WORK REQUIRED: Give the number of rows below that contain the string "Toggle", with case counting, and reply with that number alone.

[Entries on target coordinates]

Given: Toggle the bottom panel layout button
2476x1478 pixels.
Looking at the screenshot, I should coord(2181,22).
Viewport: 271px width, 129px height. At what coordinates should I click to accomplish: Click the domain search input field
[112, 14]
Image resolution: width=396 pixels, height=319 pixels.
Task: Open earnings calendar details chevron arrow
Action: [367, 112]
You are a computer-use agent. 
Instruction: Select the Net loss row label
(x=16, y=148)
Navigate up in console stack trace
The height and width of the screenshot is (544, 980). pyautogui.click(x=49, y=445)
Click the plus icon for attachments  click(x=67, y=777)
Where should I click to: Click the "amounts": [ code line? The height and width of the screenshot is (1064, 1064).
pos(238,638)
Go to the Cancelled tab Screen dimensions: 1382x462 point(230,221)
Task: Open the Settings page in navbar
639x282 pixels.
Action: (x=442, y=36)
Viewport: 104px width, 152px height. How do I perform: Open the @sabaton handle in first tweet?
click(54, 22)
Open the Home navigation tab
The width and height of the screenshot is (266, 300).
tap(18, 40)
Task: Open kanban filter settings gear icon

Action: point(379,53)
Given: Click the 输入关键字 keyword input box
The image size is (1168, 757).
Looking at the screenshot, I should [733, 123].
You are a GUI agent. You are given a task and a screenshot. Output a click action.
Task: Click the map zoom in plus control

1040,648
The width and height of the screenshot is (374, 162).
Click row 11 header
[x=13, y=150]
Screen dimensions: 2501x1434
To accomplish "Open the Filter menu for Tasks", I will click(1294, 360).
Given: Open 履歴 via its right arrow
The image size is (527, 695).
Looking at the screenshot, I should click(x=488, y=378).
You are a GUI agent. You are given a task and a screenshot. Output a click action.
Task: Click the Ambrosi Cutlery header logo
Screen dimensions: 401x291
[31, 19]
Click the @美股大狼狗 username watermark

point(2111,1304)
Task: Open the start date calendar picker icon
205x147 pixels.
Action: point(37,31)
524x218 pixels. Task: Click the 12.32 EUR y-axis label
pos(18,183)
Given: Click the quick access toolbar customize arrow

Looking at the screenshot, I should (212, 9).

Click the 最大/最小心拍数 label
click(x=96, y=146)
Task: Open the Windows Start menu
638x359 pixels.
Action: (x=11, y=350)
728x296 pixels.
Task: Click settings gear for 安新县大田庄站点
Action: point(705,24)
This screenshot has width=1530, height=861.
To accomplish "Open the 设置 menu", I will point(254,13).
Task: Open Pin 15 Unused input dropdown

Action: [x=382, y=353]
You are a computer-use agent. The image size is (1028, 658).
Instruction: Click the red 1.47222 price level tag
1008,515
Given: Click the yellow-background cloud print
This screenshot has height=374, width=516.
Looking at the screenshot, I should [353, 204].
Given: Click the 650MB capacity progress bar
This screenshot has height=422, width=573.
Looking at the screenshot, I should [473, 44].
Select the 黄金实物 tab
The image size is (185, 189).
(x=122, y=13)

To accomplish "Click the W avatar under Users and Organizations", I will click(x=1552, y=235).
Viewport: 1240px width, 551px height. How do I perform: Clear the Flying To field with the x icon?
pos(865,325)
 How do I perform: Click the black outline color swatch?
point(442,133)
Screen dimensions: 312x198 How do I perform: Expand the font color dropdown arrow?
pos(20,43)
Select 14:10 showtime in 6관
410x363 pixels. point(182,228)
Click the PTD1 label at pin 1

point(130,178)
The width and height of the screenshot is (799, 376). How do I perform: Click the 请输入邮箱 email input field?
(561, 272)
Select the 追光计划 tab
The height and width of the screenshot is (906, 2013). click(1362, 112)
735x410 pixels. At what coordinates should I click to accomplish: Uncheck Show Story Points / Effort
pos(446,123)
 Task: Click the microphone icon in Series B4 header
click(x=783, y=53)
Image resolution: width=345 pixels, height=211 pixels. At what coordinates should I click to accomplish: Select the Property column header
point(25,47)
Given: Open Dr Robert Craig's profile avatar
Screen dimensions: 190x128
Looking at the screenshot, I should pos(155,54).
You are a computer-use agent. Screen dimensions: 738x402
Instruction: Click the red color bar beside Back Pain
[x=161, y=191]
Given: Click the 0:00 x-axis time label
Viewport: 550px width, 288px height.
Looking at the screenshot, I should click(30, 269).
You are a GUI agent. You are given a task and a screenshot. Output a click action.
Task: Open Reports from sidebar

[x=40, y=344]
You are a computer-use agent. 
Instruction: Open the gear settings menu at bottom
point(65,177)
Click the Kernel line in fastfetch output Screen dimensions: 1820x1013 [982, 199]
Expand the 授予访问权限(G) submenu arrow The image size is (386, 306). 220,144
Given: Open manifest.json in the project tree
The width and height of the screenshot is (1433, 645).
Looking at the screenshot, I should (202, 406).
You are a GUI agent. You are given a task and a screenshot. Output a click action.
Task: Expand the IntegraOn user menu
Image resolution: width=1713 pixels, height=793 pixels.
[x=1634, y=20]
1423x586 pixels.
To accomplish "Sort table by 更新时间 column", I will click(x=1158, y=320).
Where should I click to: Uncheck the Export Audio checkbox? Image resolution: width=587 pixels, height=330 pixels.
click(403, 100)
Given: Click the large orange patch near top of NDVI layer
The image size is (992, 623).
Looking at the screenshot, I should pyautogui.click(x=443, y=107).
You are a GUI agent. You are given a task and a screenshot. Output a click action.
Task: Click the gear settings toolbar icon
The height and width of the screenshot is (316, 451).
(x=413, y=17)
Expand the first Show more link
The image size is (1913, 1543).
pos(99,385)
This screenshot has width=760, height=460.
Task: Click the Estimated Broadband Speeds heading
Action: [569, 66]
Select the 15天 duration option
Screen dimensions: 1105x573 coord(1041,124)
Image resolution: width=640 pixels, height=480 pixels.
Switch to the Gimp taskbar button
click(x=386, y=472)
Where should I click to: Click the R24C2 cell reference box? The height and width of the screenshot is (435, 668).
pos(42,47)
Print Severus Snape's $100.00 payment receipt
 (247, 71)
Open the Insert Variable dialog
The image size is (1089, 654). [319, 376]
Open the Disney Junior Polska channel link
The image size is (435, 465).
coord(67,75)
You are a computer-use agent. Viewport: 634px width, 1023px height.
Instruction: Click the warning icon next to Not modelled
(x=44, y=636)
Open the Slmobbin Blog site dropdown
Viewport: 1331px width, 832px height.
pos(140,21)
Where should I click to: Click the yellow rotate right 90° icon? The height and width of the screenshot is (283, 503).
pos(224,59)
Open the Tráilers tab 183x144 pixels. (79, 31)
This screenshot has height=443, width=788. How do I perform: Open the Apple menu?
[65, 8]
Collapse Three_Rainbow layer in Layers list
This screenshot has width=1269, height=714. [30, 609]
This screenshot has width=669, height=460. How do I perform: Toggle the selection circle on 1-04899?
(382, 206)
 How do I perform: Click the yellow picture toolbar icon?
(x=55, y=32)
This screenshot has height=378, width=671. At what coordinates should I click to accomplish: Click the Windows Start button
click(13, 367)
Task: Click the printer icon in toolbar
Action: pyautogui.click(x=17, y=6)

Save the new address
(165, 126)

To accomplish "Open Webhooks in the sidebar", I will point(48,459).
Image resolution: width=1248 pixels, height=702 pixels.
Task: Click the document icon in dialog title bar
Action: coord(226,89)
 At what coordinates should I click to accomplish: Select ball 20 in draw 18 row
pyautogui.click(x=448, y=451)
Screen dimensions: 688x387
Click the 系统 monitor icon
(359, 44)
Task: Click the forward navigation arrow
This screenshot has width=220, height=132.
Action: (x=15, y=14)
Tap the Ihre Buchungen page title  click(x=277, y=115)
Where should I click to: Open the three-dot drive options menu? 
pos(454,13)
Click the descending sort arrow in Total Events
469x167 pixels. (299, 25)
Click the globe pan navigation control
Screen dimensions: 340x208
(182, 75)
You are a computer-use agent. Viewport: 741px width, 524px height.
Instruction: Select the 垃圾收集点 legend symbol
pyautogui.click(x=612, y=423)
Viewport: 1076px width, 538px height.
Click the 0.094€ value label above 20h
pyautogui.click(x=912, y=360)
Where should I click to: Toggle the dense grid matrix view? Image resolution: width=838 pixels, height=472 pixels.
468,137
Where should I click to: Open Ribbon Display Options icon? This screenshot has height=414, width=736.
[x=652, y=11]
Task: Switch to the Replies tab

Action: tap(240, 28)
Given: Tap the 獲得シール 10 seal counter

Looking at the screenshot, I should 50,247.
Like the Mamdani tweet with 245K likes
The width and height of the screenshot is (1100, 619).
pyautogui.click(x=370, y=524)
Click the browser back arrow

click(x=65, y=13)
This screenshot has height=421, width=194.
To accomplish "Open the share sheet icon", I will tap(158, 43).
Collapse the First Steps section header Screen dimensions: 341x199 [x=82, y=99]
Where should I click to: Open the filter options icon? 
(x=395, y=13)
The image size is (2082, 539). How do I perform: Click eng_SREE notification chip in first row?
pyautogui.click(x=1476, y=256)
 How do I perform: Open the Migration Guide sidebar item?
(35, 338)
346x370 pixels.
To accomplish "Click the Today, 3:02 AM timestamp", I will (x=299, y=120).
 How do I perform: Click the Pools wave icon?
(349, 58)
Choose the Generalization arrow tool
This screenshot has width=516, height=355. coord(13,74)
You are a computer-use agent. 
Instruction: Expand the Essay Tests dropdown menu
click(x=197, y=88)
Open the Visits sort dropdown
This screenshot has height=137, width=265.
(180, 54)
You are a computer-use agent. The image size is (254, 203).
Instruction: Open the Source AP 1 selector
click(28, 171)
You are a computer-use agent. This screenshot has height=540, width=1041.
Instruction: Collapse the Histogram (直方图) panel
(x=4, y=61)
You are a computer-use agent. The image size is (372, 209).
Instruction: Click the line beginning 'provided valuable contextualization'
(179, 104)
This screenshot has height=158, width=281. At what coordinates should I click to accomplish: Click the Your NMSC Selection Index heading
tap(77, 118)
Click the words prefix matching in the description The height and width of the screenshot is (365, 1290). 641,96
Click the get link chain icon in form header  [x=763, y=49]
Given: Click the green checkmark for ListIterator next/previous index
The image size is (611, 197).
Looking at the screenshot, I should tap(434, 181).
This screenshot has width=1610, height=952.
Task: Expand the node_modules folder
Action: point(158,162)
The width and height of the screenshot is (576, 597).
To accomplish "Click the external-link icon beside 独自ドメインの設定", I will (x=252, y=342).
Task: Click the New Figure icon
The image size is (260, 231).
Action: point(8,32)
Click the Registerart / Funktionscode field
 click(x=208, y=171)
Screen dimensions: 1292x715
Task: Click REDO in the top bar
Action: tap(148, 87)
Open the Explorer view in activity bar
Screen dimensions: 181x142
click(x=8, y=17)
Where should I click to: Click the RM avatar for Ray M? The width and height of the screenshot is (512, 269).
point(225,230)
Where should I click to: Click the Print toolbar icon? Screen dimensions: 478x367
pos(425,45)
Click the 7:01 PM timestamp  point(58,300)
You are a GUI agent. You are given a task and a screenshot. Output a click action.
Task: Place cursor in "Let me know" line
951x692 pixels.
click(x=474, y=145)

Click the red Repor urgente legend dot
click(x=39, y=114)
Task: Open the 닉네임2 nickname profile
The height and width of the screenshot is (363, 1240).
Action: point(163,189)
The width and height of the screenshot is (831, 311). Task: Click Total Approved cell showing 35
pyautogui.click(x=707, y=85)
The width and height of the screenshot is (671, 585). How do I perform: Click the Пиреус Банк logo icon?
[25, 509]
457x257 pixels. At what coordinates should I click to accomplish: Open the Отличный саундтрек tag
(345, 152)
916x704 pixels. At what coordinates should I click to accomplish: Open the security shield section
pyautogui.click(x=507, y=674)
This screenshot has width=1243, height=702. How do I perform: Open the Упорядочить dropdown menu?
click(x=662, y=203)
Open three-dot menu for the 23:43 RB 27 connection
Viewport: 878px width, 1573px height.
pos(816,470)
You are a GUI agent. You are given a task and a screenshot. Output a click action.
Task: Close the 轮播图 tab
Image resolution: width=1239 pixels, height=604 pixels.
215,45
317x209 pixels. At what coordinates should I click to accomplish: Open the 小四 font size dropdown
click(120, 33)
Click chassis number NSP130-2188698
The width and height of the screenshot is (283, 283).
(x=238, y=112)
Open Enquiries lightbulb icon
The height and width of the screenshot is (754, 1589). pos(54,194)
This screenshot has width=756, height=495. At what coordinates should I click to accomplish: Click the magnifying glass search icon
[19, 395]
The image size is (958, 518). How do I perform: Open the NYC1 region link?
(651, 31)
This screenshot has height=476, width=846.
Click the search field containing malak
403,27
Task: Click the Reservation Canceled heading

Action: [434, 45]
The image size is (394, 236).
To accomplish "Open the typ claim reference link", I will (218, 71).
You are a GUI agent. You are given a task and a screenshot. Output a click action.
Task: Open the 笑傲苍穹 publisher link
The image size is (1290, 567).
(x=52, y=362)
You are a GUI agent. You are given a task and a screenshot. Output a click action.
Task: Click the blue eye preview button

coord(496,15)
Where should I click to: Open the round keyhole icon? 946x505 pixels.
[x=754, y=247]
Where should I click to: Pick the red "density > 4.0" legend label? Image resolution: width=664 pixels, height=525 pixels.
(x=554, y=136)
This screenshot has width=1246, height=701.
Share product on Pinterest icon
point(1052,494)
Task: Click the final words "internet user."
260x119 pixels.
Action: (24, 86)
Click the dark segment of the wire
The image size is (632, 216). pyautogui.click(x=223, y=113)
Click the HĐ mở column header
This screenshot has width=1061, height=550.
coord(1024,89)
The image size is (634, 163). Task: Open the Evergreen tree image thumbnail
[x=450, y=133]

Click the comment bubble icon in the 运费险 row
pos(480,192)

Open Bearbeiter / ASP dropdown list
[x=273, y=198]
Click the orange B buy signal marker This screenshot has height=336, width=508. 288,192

SOLVED PROBLEM: 3